雷斌透露這件作品當初創作時,壺身本來對襯兩排如魚骨的線條,但燒製時其中一排不慎斷落,他索性把另一邊也撥除,意外凸顯出凋零荒蕪的悲戚感。2014年「膨風效應」系列「文化的自我感覺良好」,雷斌將現代侵蝕技法與排灣陶壺古技法結合,其中一件作品像是破損陶壺大集合。雷斌笑說這件作品創作起因來自一場「意外」,突如其來的午後雷陣雨把正放在屋外乾燥的作品淋壞,趕回家的雷斌看見陶壺壞損的模樣不悲反喜,因為陶壺壞損模樣反而更加有深度意義。
於是,他以人工手法,以數支針頭滴管製造「人工雨」,再將捏塑完成的作品放在底下,進行「侵蝕」加工,透過作品的殘破毀損帶來強烈的視覺衝擊,提出「真如所見還是美化包裝的人格」、「在親身經歷中看見部落文化的善惡之面」的反思。
雷斌也在創作中注入了「憤怒」,「膨風效應」系列二「文化解離後的虛實表象」,將做好的6件陶壺一一擊碎。他請求祖靈祖先們眾靈們的寬恕,為傳遞訊息,這是不得為而之,他再將破碎的陶壺撿拾埋進土堆裡,透過這件類似考古遺跡的作品,雷斌大聲問:「文化復振運動要如何才能落實所謂的永續呢?」
融合現代創作 彰顯傳統藝術的文化價值
雷斌認為,傳統藝術具有高度珍貴的文化價值,他提出批判說:「即便是一件傳統排灣古陶壺作品,創作者即是生活在現在的當代人,用的現在的思維與美感進行創作,為什麼不是當代藝術?!」
雷斌因為在古陶壺工藝上的復興與創作,於2022年獲頒「傳統工藝-三地門鄉排灣族陶壺文化保存者」,是唯一獲頒該項目榮譽者。

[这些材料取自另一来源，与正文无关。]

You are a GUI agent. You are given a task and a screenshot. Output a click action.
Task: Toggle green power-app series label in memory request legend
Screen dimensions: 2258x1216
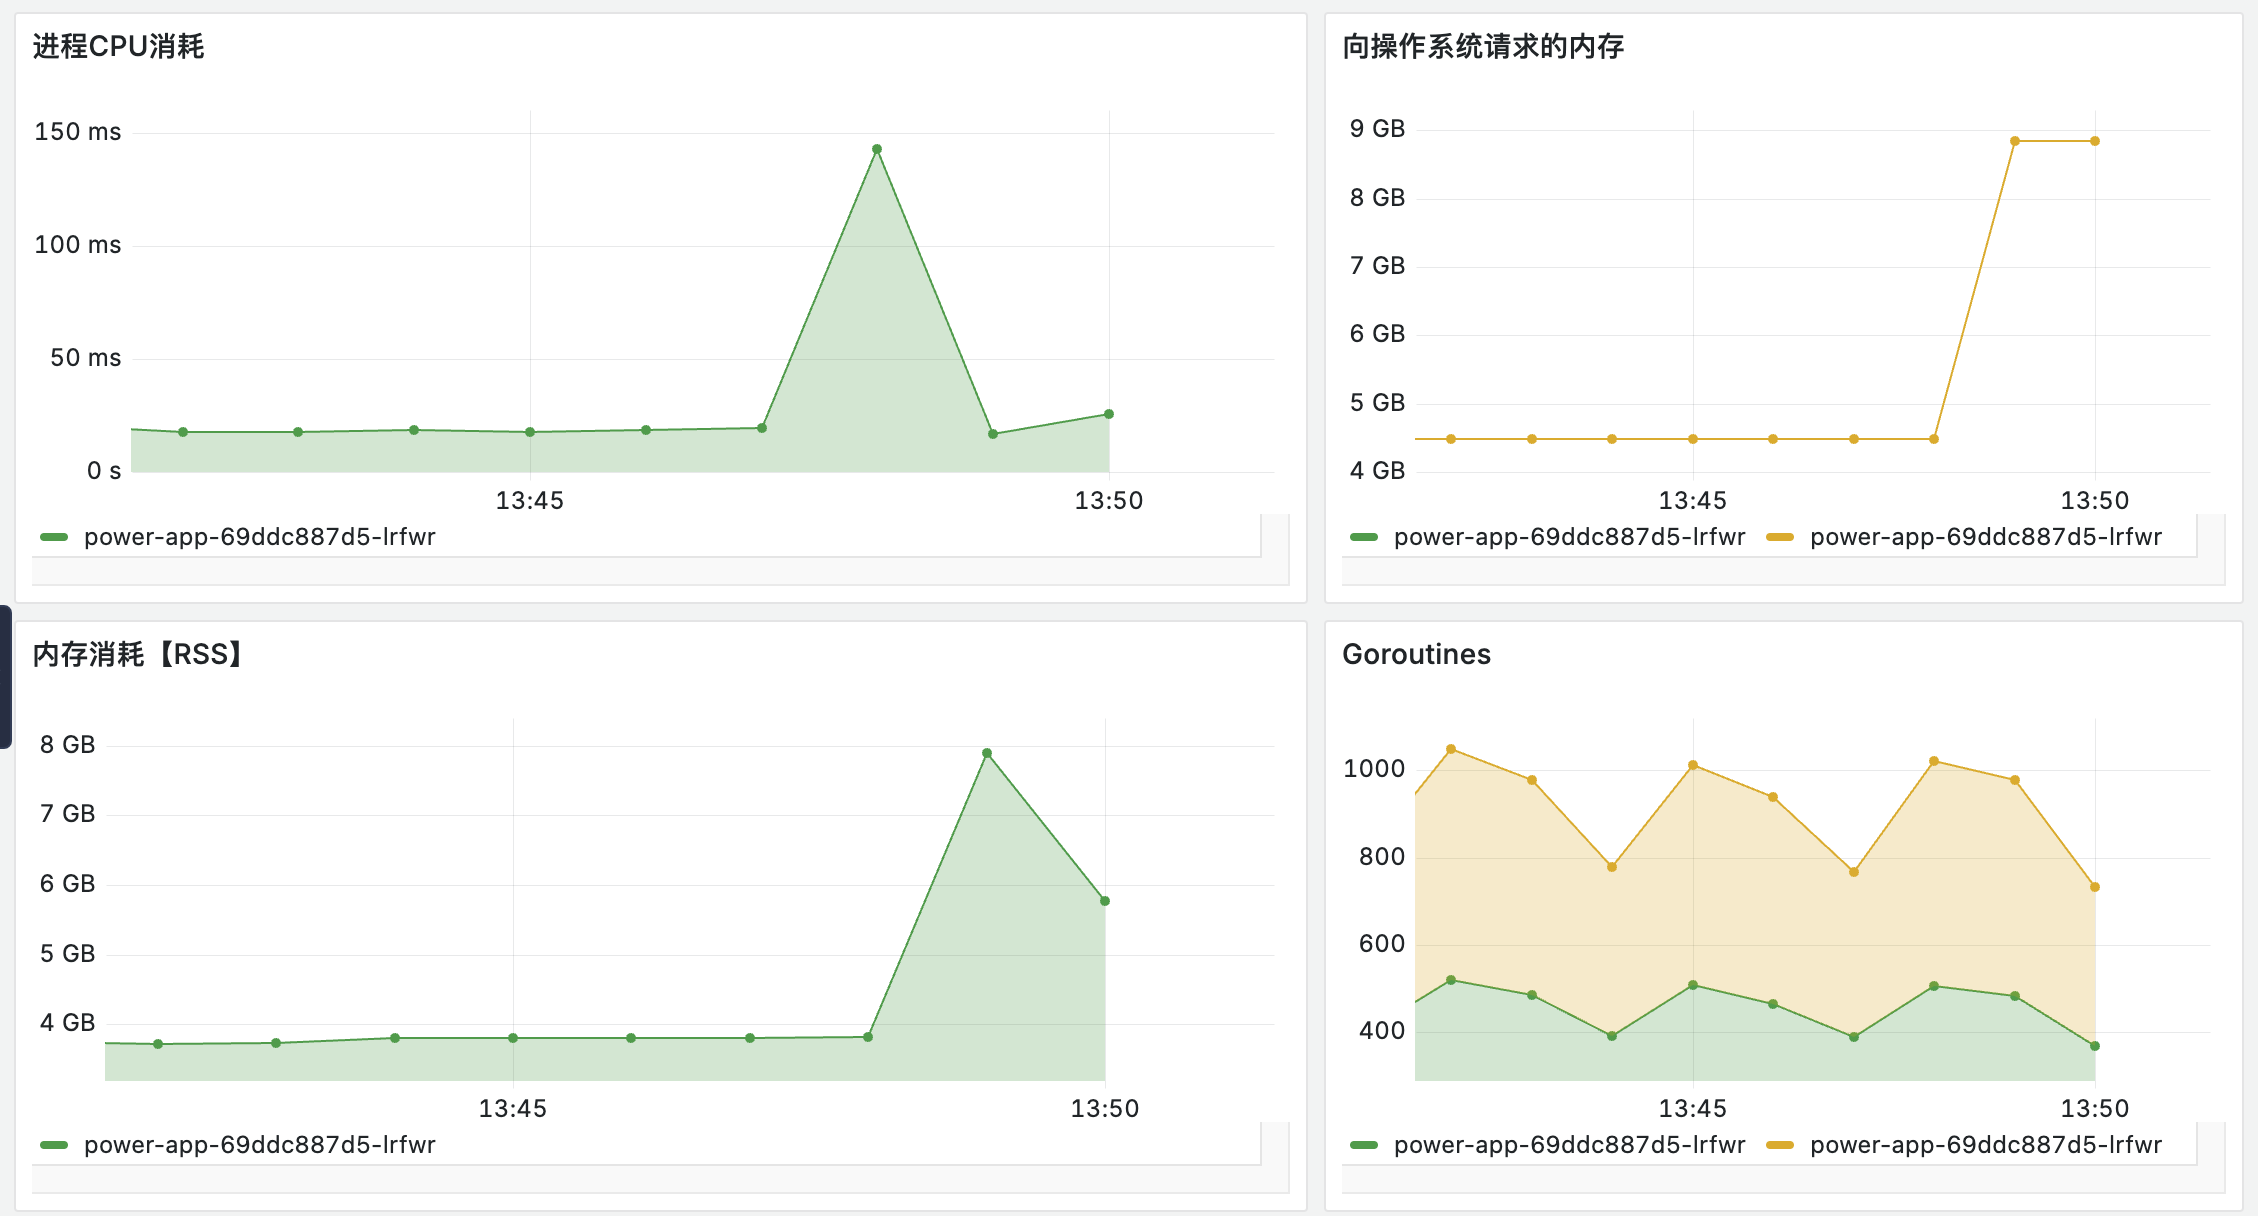click(x=1569, y=537)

拿著證書,他想起2005年投入排灣陶壺研究與創作前曾做的一個夢回憶著說:「夢裡我沿著山稜線往前行,巧遇到一隻頂著巨大鹿角的公鹿,我害怕的往後退,但公鹿炯炯有神的目光對視跟我說:『孩子,不要怕,我有東西要交付給你。』只見公鹿把鹿角插到泥地裡,用力扭開了鹿角,並抬起頭接著說,這鹿角拿回去......。」因為夢境太過清晰,雷斌醒來後,曾詢問部落耆老,耆老嚴肅地告訴他,祖靈交付給你一個使命,你必須要去完成。
望著滿室的陶壺創作,雷斌說:「我想祖靈要我做的就是把排灣族的陶壺文化找回來吧!」一個個以傳統技藝創作的陶壺,被賦予當代的靈魂,記載部落文化與時代變遷所觀察之下的新生命,就這樣繼續在歲月河流世代傳承。